• [ASSIGNMENT]:
If a line in the entries includes "This", show that line.

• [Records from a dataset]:
******

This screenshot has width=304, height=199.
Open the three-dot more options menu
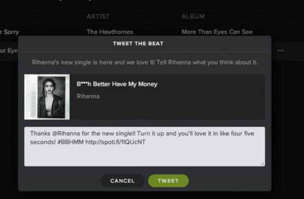280,51
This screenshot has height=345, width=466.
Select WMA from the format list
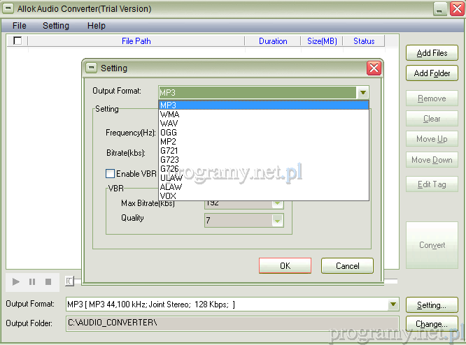tap(169, 115)
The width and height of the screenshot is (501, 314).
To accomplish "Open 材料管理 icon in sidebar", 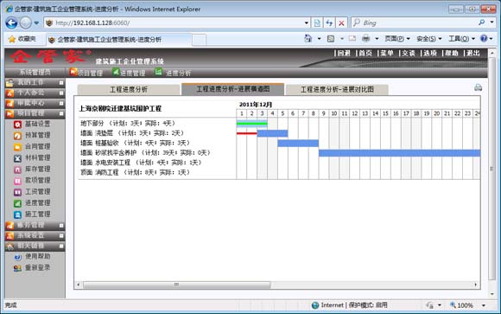I will click(x=17, y=158).
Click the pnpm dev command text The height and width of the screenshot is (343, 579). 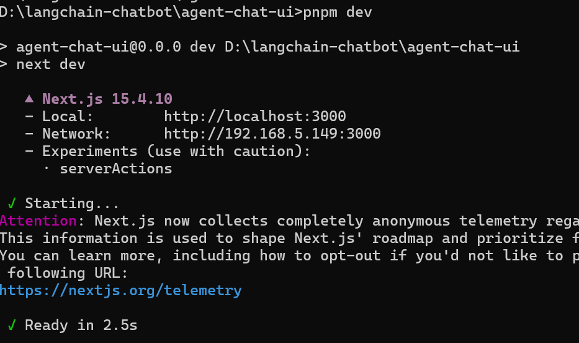[x=338, y=12]
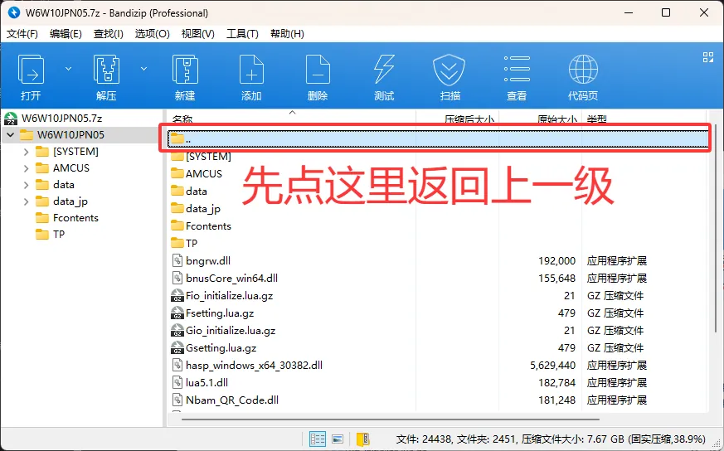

******

• [FINISHED EXERCISE]:
This screenshot has width=304, height=199.
This screenshot has height=345, width=466.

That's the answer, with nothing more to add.